Birçoğumuz, bir bebeğe baktığımızda ona özeniriz. “Ne güzel, dünyada olup biten her şeyden habersiz; dert yok, tasa yok.” deriz. Ancak gerçekten de durum böyle mi?
Bir bebek de kaygı (anksiyete) bozukluğu geliştirebilir mi ya da depresyona girebilir mi? Uzmanların vakaları, bu duruma bir açıklık getiriyor!
Bebeklerin gözünden her şey toz pembeymiş gibi görünse de aslında iç dünyaları farklı olabilir.
Evet, bebeklerin onlara kötü duygular hissettirecek bir hayat hikâyeleri ya da deneyimleri pek olmasa da bu onların depresyon ya da anksiyete yaşamayacağı anlamına gelmiyor.

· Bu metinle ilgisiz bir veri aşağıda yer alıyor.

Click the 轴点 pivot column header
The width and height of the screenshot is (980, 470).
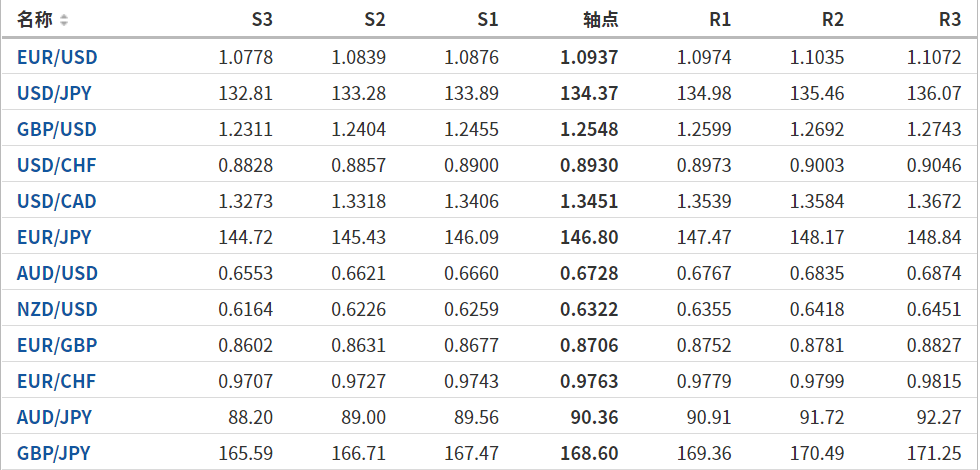click(x=600, y=20)
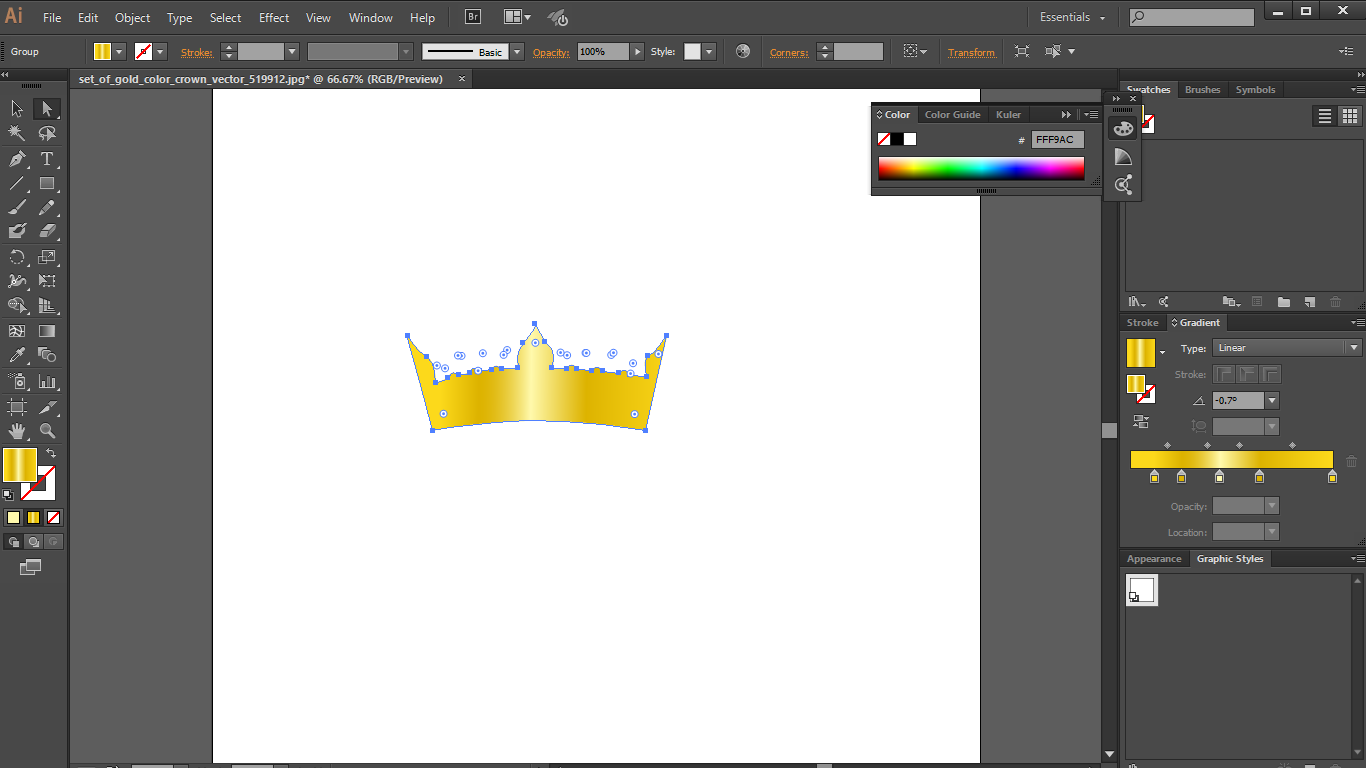Image resolution: width=1366 pixels, height=768 pixels.
Task: Switch to Draw Behind mode
Action: click(34, 541)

Pediatrik Psikolog Christina Fiorvanti, bu durumu şöyle açıklıyor:
“Bebekliğin endişesiz ve mutlu bir dönem olduğuna dair kanımız olsa da birçok açıdan korkutucu ve bunaltıcı şeyler hissediyor olabilirler.”
Tabii ki bebeklerdeki depresyon, yetişkinlerdeki kadar yaygın değil ancak 40 bebekten birinin depresyon belirtileri taşıdığı tahmin ediliyor. Kulağa yine de fazla geliyor değil mi?

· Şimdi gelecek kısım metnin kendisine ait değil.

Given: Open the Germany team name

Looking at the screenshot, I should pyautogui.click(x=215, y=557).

Peki bir bebek depresyona neden girer ki?
Elbette bebekler bizim kadar geçmiş deneyimlerini baz alarak depresyon geliştirmeye yatkın değil fakat belli başlı sebepleri var. Örneğin ilgi eksikliği, beyin kimyası, çevresel faktörler, genetik, ebeveynlerin ya da bakıcıların ruh sağlığı gibi durumlar bebeklerde depresyona sebep olabilir.
Hatta duyguları geliştirirken etraflarından çok şey öğrendikleri için depresyondaki bir ebeveyne sahip bebeğin depresyon geliştirme ihtimali daha da artıyor. Bunun yanı sıra yoksul ya da çocuklarına kötü muamele gösteren ailelerin çocukları da depresyon konusunda risk altında.

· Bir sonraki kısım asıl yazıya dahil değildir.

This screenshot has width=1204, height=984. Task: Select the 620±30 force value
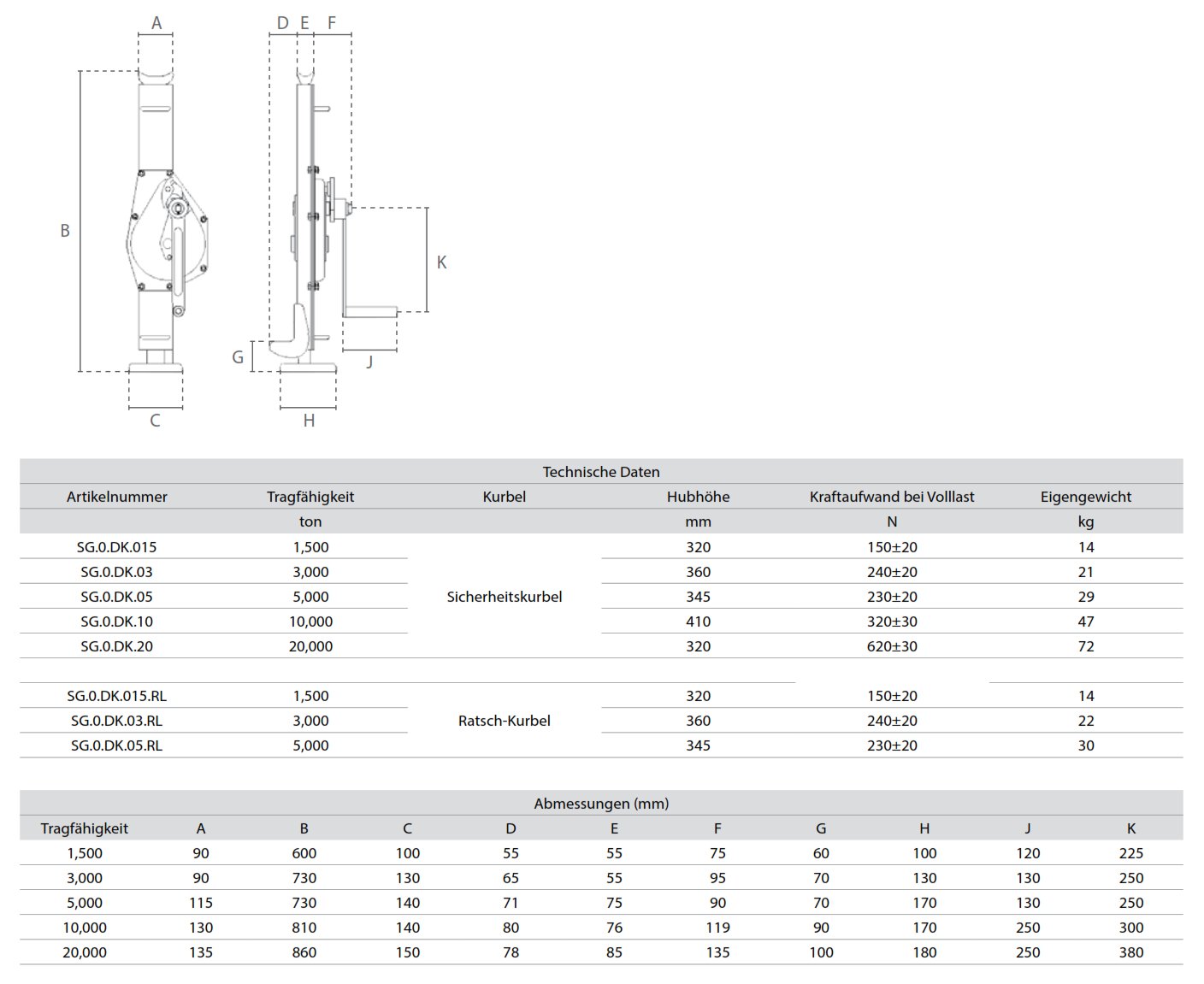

Bebeklerde görülen depresyon hakkında yeterince bilgiye sahip değiliz çünkü bir bebek duygularını, iletişim içinde aktaramaz.
Bebekler; korkularını, isteklerini, hüzünlerini ve bunlar gibi birçok farklı duyguyu dilleriyle ifade edemediklerinden depresyonda olduklarını anlamanın tek yolunun davranışlarındaki değişikliklere bakmak olduğunu söylüyor Psikolog Patricia A. Farrell.
Bebeklerde depresyonun belirtilerini ise nadiren gülmeleri, sık sık boşluğa bakmaları, sosyal etkileşim kurmanın zor olması, normal davranışlarında bir farklılık görülmesi, sessiz ve sakin olmaları olarak sıralayabiliriz. Öte yandan ağlamak, kesinlikle depresyona işaret ediyor demek değildir hatta ağlamamasının sebebi depresifliği bile olabilir.
Bebeklerde depresyonun nasıl önüne geçebiliriz o hâlde?
Semptomlar kısa süreliyse muhtemelen depresyondan alakasızdır fakat devam ederse doktoruyla görüşmeli ve bebeğe uygun bir tedavi yöntemi bulunmalı.
Örneğin ebeveyn-bebek psikoterapisi bu yöntemlerden biri. Buna ek olarak oyunlar oynamak, fiziksel/ruhsal temas kurmak veya sizden etkileniyorsa kendi ruh sağlığınızı düzeltme yoluna gitmek de çözümlerden olabilir.